[Collected data entries]
###
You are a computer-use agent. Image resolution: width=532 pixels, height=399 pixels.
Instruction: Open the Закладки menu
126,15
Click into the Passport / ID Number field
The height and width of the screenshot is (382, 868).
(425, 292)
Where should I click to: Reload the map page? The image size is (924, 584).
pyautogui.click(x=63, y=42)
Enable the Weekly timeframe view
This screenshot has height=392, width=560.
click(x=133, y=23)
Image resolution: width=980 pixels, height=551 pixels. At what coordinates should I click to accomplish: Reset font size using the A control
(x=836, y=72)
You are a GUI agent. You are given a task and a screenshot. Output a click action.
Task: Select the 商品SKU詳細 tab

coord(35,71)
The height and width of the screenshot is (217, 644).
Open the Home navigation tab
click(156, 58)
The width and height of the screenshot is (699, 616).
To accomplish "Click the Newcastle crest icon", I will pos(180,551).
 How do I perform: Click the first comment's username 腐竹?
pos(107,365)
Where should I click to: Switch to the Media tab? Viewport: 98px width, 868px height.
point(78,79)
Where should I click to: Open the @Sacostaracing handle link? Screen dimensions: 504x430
###
EXERCISE AIM: Using the records above, write out exactly the lines from the one containing "Image resolution: width=980" through the last, and add nothing.

EXERCISE OUTPUT:
Image resolution: width=980 pixels, height=551 pixels. At what coordinates should I click to accomplish: Reset font size using the A control
(x=836, y=72)
You are a GUI agent. You are given a task and a screenshot. Output a click action.
Task: Select the 商品SKU詳細 tab

coord(35,71)
The height and width of the screenshot is (217, 644).
Open the Home navigation tab
click(156, 58)
The width and height of the screenshot is (699, 616).
To accomplish "Click the Newcastle crest icon", I will pos(180,551).
 How do I perform: Click the first comment's username 腐竹?
pos(107,365)
Where should I click to: Switch to the Media tab? Viewport: 98px width, 868px height.
point(78,79)
Where should I click to: Open the @Sacostaracing handle link? Screen dimensions: 504x430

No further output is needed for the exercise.